We have a folder with many Shapefiles and we would like to create a new .prj file for each Shapefile in this folder, so let's get started:

  1. Create a new Python file named ch02_05_batch_shp_prj.py in your /ch02/code/working/ directory and add the following code:
    #!/usr/bin/env python
    # -*- coding: utf-8 -*-
    
    import urllib
    import os
    from osgeo import osr
    
    
    def create_epsg_wkt_esri(epsg):
        """
        Get the ESRI formatted .prj definition
        usage create_epsg_wkt(4326)
    
        We use the http://spatialreference.org/ref/epsg/4326/esriwkt/
    
        """
        spatial_ref = osr.SpatialReference()
        spatial_ref.ImportFromEPSG(epsg)
    
        # transform projection format to ESRI .prj style
        spatial_ref.MorphToESRI()
    
        # export to WKT
        wkt_epsg = spatial_ref.ExportToWkt()
    
        return wkt_epsg
    
    
    # Optional method to get EPGS as wkt from a web service
    def get_epsg_code(epsg):
        """
        Get the ESRI formatted .prj definition
        usage get_epsg_code(4326)
    
        We use the http://spatialreference.org/ref/epsg/4326/esriwkt/
    
        """
        web_url = "http://spatialreference.org/ref/epsg/{0}/esriwkt/".format(epsg)
        f = urllib.urlopen(web_url)
        return f.read()
    
    
    # Here we write out a new .prj file with the same name
    # as our Shapefile named "schools" in this example
    def write_prj_file(folder_name, shp_filename, epsg):
        """
        input the name of a Shapefile without the .shp
        input the EPSG code number as an integer
    
        usage  write_prj_file(<ShapefileName>,<EPSG CODE>)
    
        """
    
        in_shp_name = "/{0}.prj".format(shp_filename)
        full_path_name = folder_name + in_shp_name
    
        with open(full_path_name, "w") as prj:
            epsg_code = create_epsg_wkt_esri(epsg)
            prj.write(epsg_code)
            print ("done writing projection definition : " + epsg_code)
    
    
    def run_batch_define_prj(folder_location, epsg):
        """
        input path to the folder location containing
        all of your Shapefiles
    
        usage  run_batch_define_prj("../geodata/no_prj")
    
        """
    
        # variable to hold our list of shapefiles
        shapefile_list = []
    
        # loop through the directory and find shapefiles
        # for each found shapefile write it to a list
        # remove the .shp ending so we do not end up with 
        # file names such as .shp.prj
        for shp_file in os.listdir(folder_location):
            if shp_file.endswith('.shp'):
                filename_no_ext = os.path.splitext(shp_file)[0]
                shapefile_list.append(filename_no_ext)
    
        # loop through the list of shapefiles and write
        # the new .prj for each shapefile
        for shp in shapefile_list:
            write_prj_file(folder_location, shp, epsg)
    
    
    # Windows users please use the full path
    # Linux users can also use full path        
    run_batch_define_prj("c:/02_DEV/01_projects/04_packt/ch02/geodata/no_prj/", 4326)

How it works...

Using the standard urllib Python module, we can access an EPSG code via the Web and write this definition to a .prj file. We need to create a list of Shapefiles that we want to define .prj for and then create a .prj file for each Shapefile in this list.

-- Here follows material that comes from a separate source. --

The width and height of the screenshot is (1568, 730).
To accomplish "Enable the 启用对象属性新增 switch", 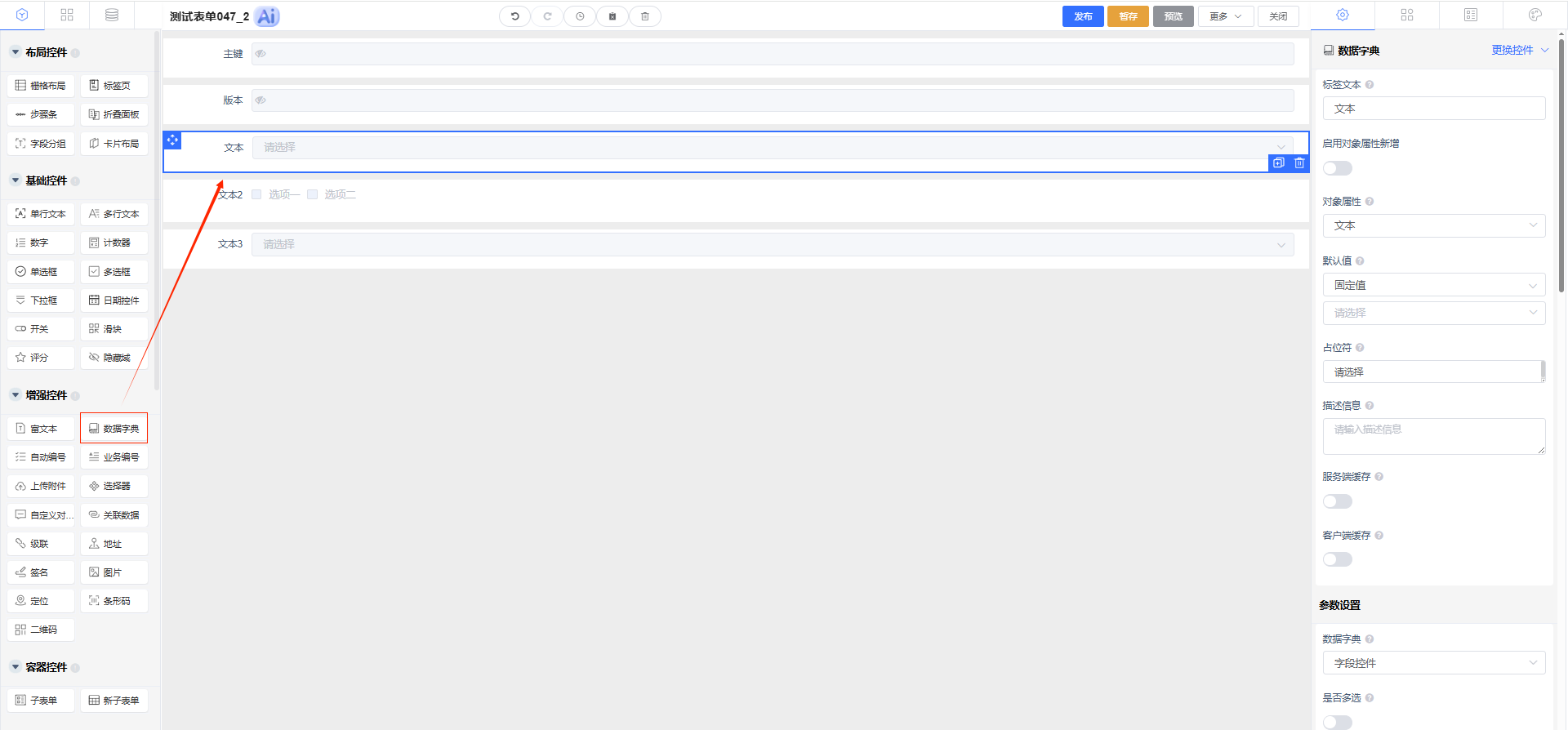I will point(1338,168).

The get_epsg_code(epsg) function returns the ESPG code text definition that we need. The write_prj_file(shp_filename, epsg) function takes two parameters, the Shapefile name and the EPSG code, writing out the .prj file to disk.

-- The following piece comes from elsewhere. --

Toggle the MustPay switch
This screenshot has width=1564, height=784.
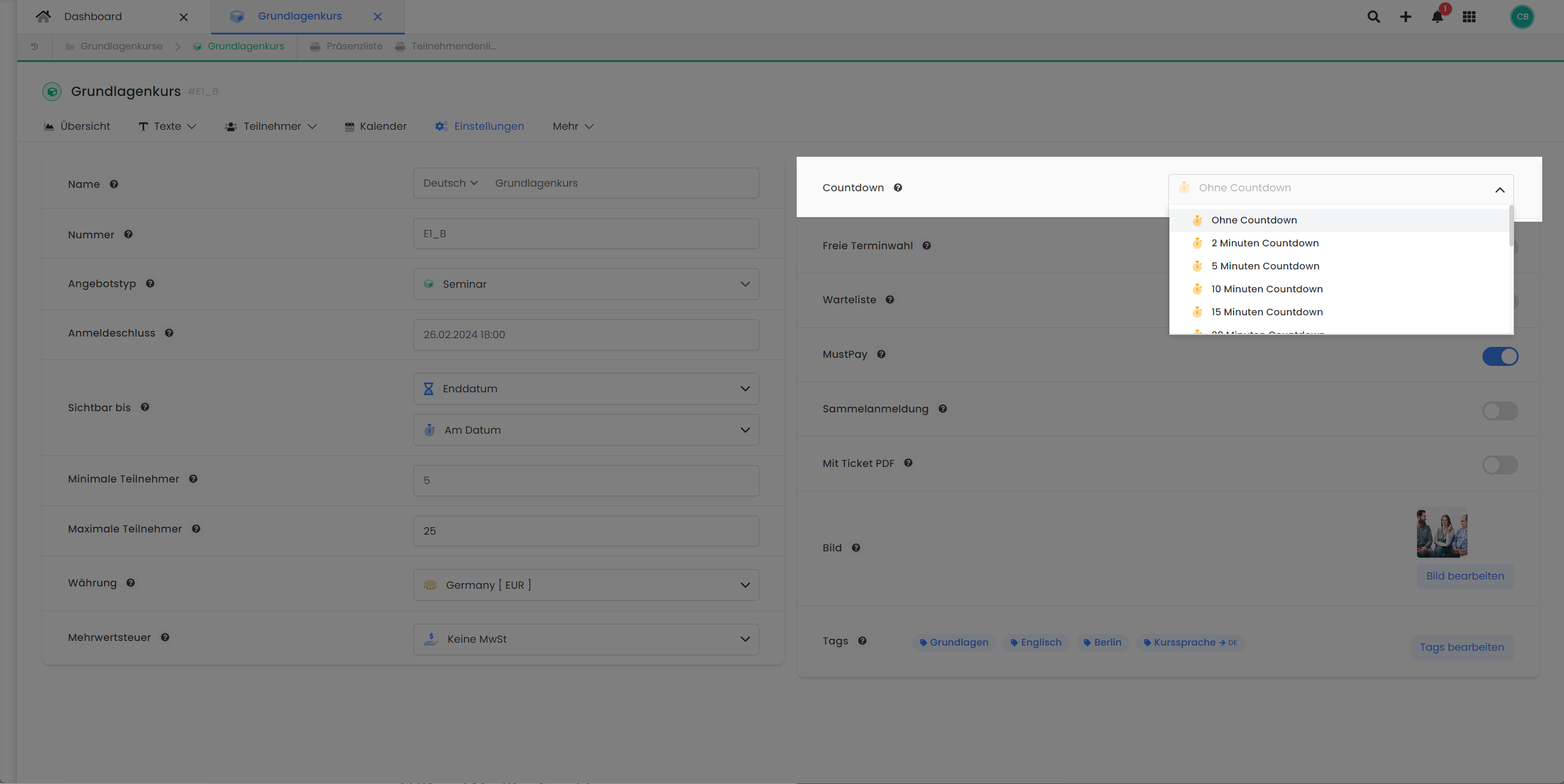[x=1500, y=355]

Next, we'll create an empty list to store the list of Shapefiles, switch to the directory where the Shapefiles are stored, and then list all the Shapefiles that currently in this directory.

Our for loop then populates the Shapefile list with the filenames without the .shp extension. Finally, the last for loop takes us through each Shapefile and calls our function to write each .prj file for each Shapefile in the list.